The shear strength of a discontinuity in a soil or rock mass may have a strong impact on the mechanical behavior of a soil or rock mass. The shear strength of a discontinuity is often considerably lower than the shear strength of the blocks of intact material in between the discontinuities, and therefore influences, for example, tunnel, foundation, or slope engineering, but also the stability of natural slopes. Many slopes, natural and man-made, fail due to a low shear strength of discontinuities in the soil or rock mass in the slope. The deformation characteristics of a soil or rock mass are also influenced by the shear strength of the discontinuities. For example, the modulus of deformation is reduced, and the deformation becomes plastic (i.e. non-reversible deformation on reduction of stress) rather than elastic (i.e. reversible deformation). This may cause, for example, larger settlement of foundations, which is also permanent even if the load is only temporary. Furthermore, the shear strength of discontinuities influences the stress distribution in a soil or rock mass.

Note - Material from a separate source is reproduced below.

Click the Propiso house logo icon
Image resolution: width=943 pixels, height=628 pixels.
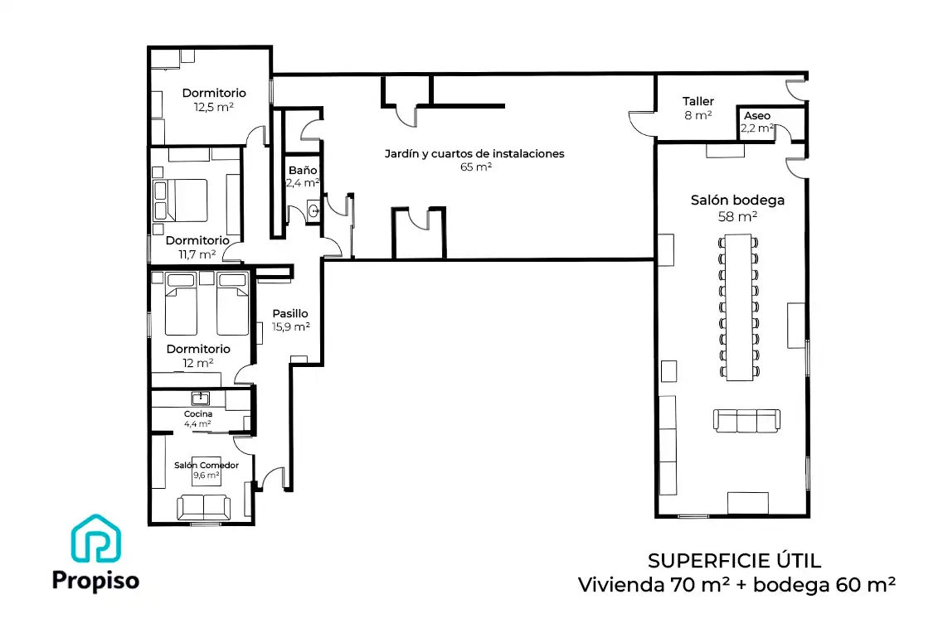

The shear strength along a discontinuity in a soil or rock mass in geotechnical engineering is governed by the persistence of the discontinuity, roughness of discontinuity surfaces, infill material in the discontinuity, presence and pressure of gasses and fluids (e.g. water, oil), and possible solution (e.g. karst) and cementation along the discontinuity. Further the shear strength is dependent on whether the discontinuity has moved before in the geological history (i.e. are the asperities on opposing walls of the discontinuity fitting or non-fitting, or have the asperities been sheared off).
Only for simple models of discontinuities the shear strength can be analytically calculated. For real discontinuities no analytical calculation method exists. Testing on various scales in the laboratory or in the field, or empirical calculations based on characterizing the discontinuity are used to establish the shear strength.